::: DOCUMENT TEXT

When you hear a country offers free public healthcare, before getting getting too excited, it is important to understand what level of care is provided. In my daughter’s case, the incident was mild enough that using the national health system was sufficient and I was appreciative that even as a foreigner we were seen and cared for completely free of charge. On the reverse side I was severely disappointed by my husband’s care. After the first surgery and waking up surprised to have pins in his thumb we heard lots of stories about how that hospital is known for cutting off fingers and experimental surgeries. I feel sad for a majority of the locals who have no other choice but to use the public healthcare. How hopeless they must feel at times when receiving improper care at a dirty hospital. I quote the surgeon at Vivian Pellas who said while looking through our pictures from the Rivas hospital, “It is a shame. Cleanliness doesn’t cost anything.” One of the bacteria Kharron had was something you can only get from hospitals. Now that is sad.
We planned to arrive in Nicaragua sight unseen with a baby, a toddler, 7 suitcases, and 2 dogs. We knew that we needed to have a car immediately. Luckily, one of Kharron’s friend’s fathers, Joe already lived on the Atlantic side of Nicaragua and offered to help us get a car purchased before we moved. He seemed to know what he was talking about and convinced us to spend over our $4k budget so that we would have less problems. He advised us to spend at a minimum $10k, but that was not financially possible, so we agreed that he’d look in the $5k-$6k range.

::::::
::: SUPPLIED RECORDS

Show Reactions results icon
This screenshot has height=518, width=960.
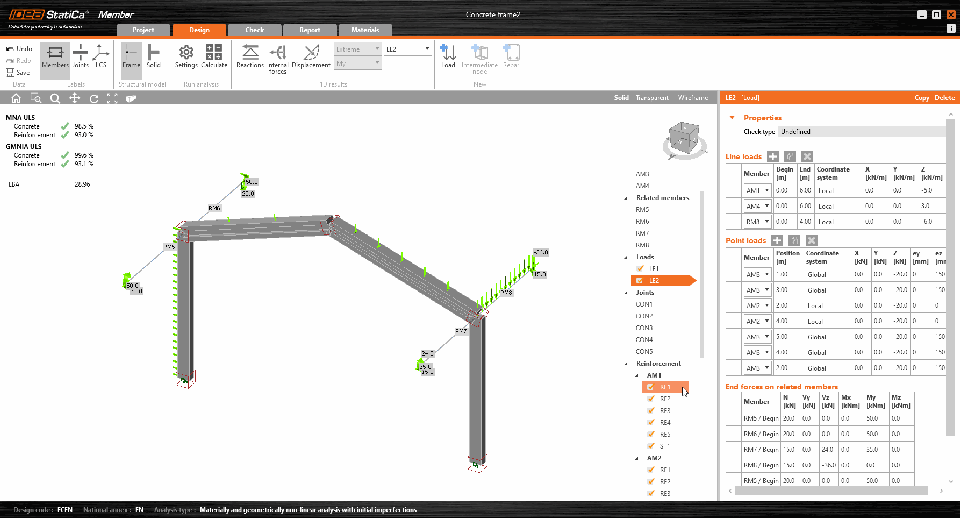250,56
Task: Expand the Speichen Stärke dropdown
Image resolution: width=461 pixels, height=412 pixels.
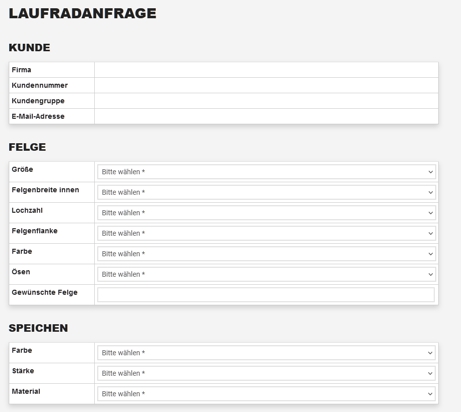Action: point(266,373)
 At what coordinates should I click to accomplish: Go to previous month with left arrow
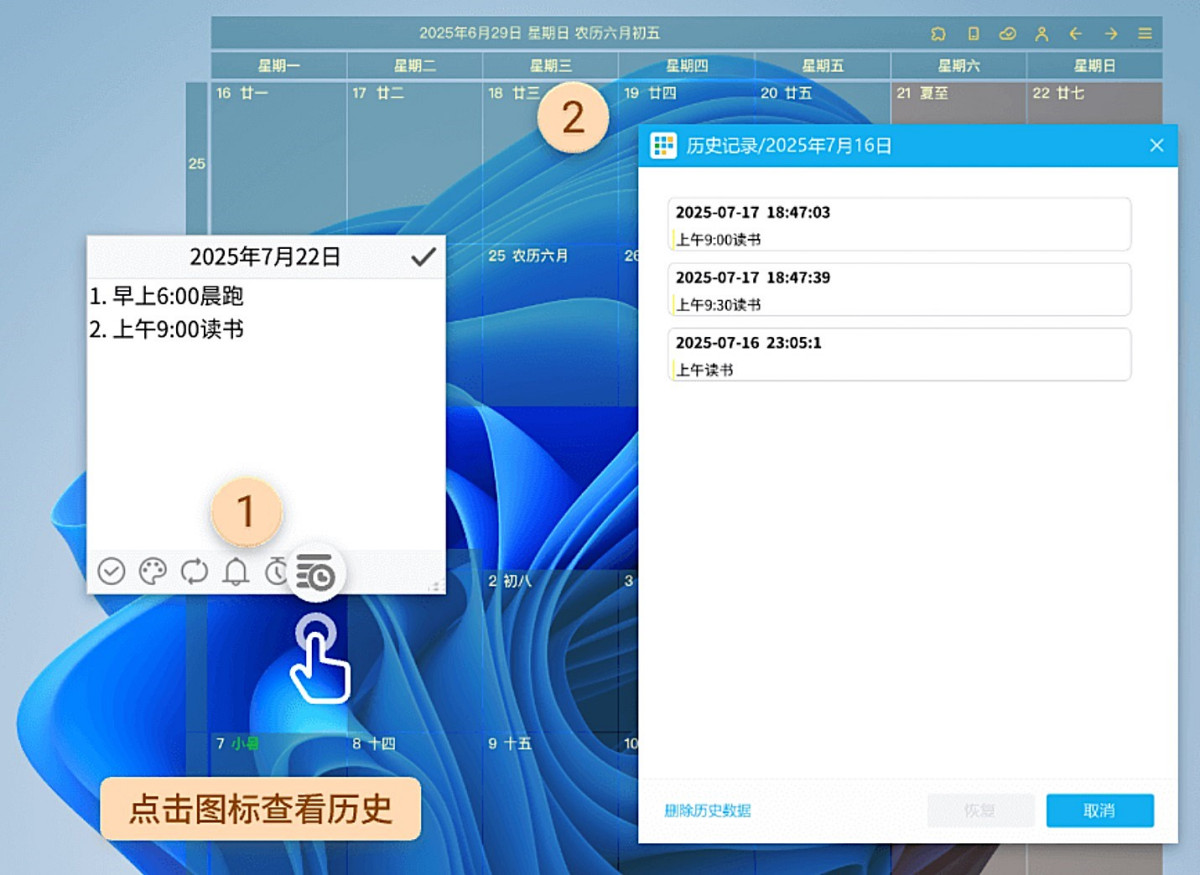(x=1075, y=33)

::::::
::: SUPPLIED RECORDS

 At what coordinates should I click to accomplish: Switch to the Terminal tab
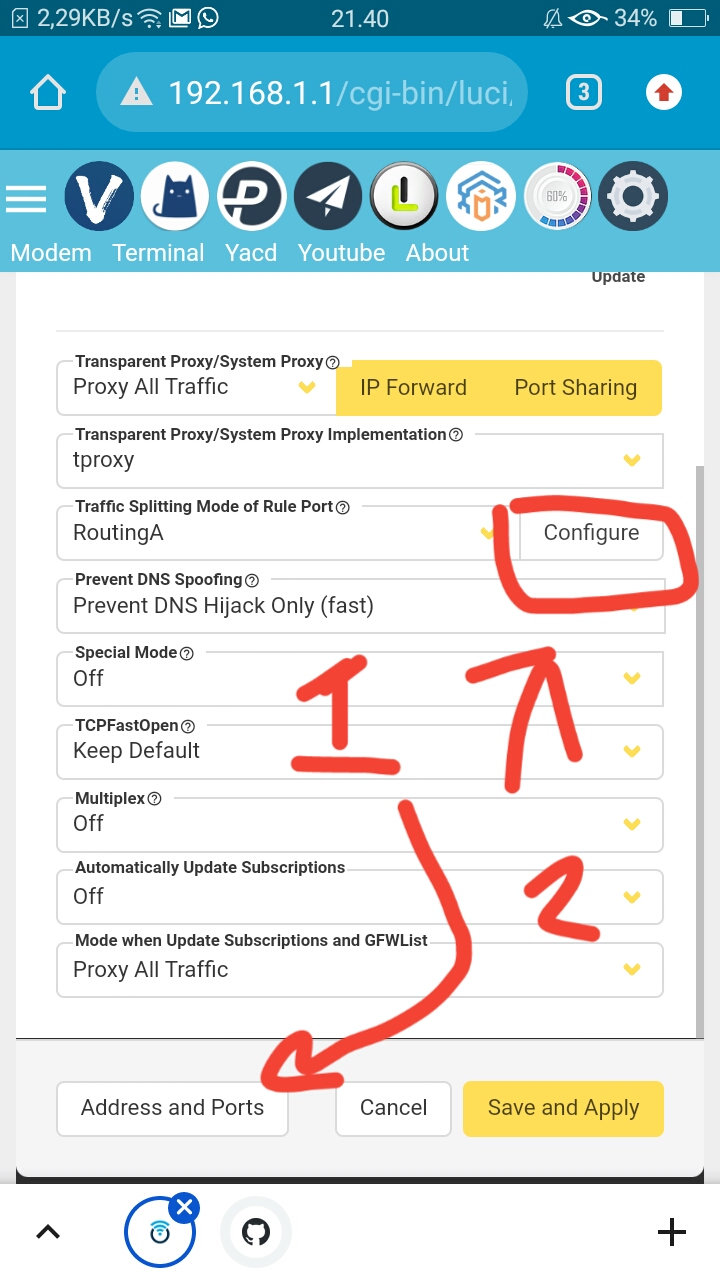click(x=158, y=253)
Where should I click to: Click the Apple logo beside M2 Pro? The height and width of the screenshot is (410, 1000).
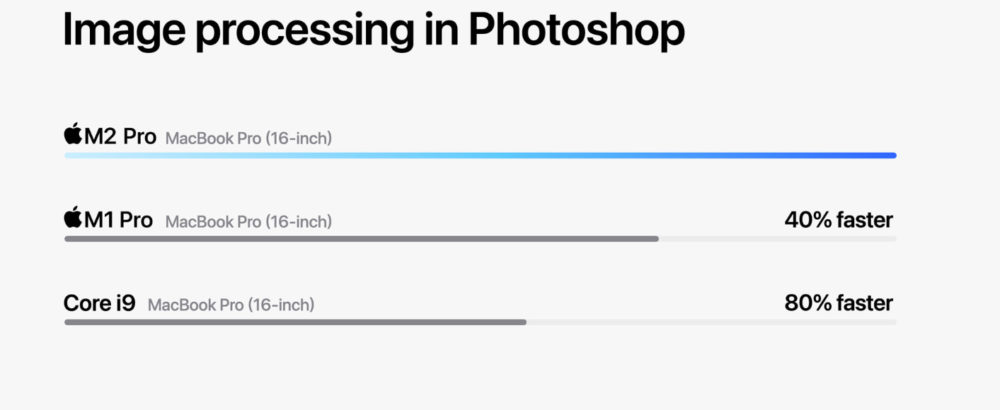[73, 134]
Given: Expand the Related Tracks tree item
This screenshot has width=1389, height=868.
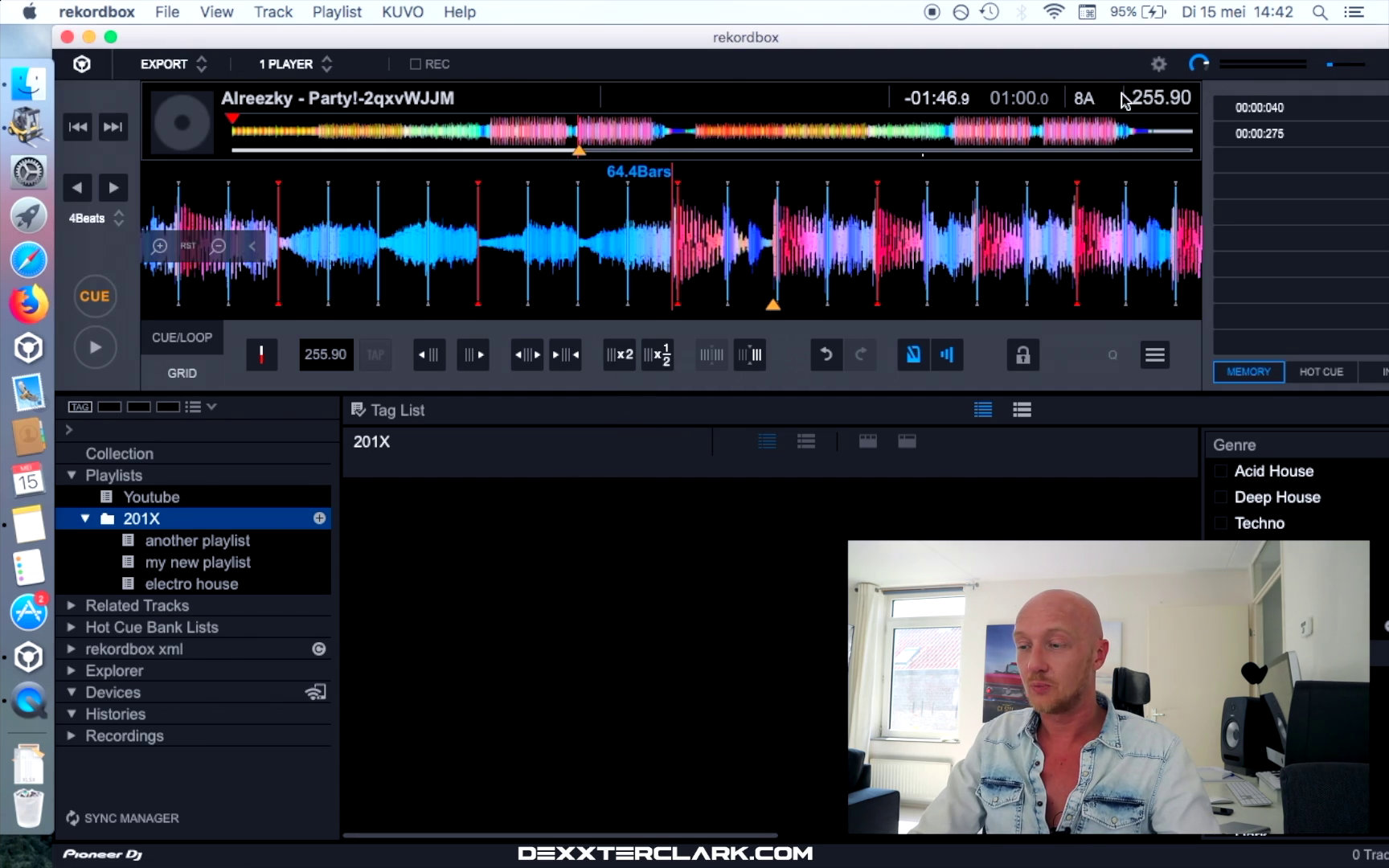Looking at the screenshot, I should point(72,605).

::::::
::: SUPPLIED RECORDS

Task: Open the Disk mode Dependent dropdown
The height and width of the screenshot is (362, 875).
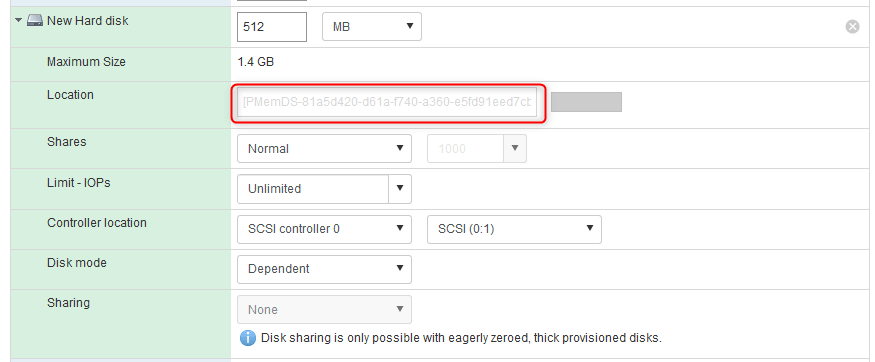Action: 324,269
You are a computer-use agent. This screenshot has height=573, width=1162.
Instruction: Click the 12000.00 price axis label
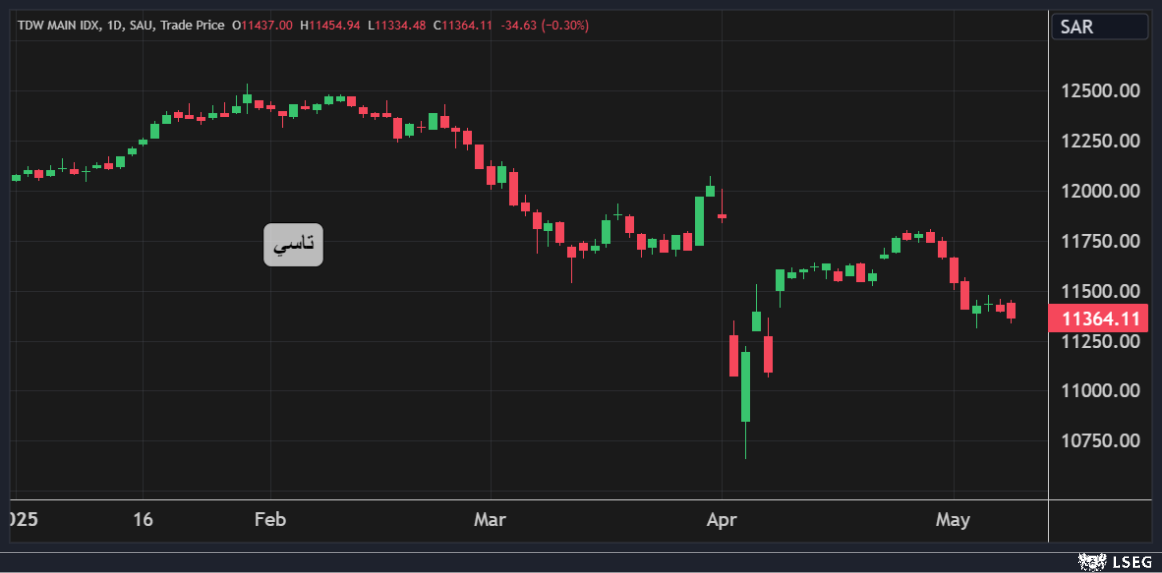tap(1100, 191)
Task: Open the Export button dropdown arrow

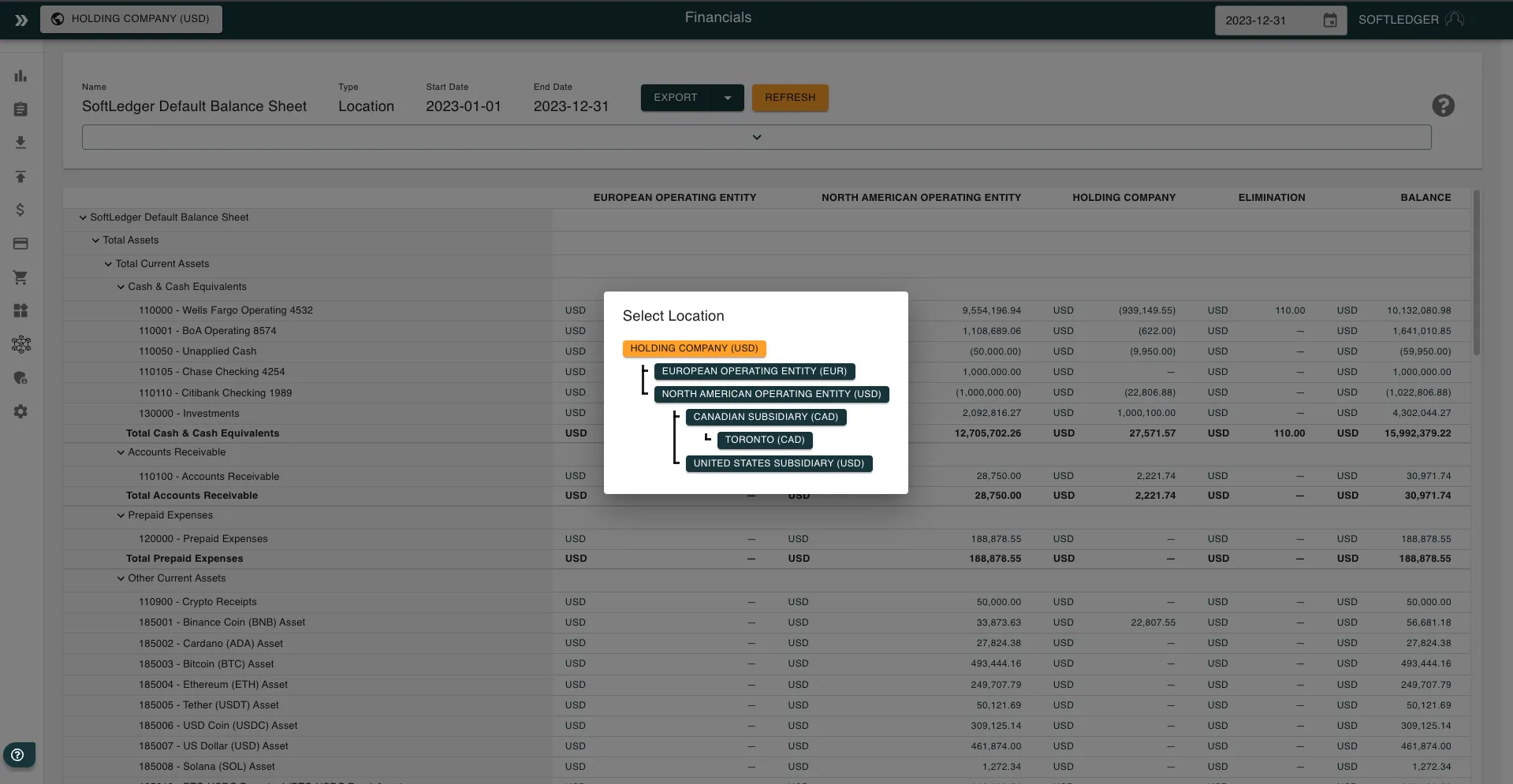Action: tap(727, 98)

::::::

DIRECTIONS: Continue the account of moving to Nicaragua from its final sentence, about the $5k-$6k range.

TASK RESPONSE:
After test driving a few SUVs he found one that needed a clutch, but he could get that fixed and all said and done it would be $6k. We agreed and wired him the money to purchase our 2007 Mitsubishi Montero. When Joe picked us up at the airport he had our car waiting for us at the hotel in Managua. It was really great to immediately have wheels and a way to get around town. We had a list of items we wanted to purchase before we moved to San Juan del Sur a week later.
Since that day, we have made many repairs on our vehicle. It turns out Mitsubishi’s have computerized engines so when something goes wrong, the mechanic needs a diagnostic computer to tell what that problem is. This is super easy in North America, but we only found one mechanic in San Juan del Sur who has that computer. The abundance of bumpy dirt roads in San Juan del Sur is rough on cars. It is common to replace bushings annually and hoses come loose often. One of our sensors needs to be cleaned every so often or our car doesn’t start. This is always fun when you have everyone loaded in the car in the morning for school.
We found a mechanic we really like, but he is located in Rivas which is 30km from San Juan del Sur, so depending on the issue, it is sometimes hard to get our car to him. Slowly we’ve been ticking off a list of fixes our car needed, but then on our way home from Matagalpa our car finally took a dive. There was a hole in a water tube that caused the engine to overheat. A nice Nicaraguan towed us the 9km to our mechanic.
Over the last 2 1/2 weeks we’ve been having our engine rebuilt and got it back yesterday. Thank you to the “collectivo” for being a cheap was to get to Rivas to pick it up. We are hoping this major rebuild will solve most of the issues and we can finally feel confident in our car.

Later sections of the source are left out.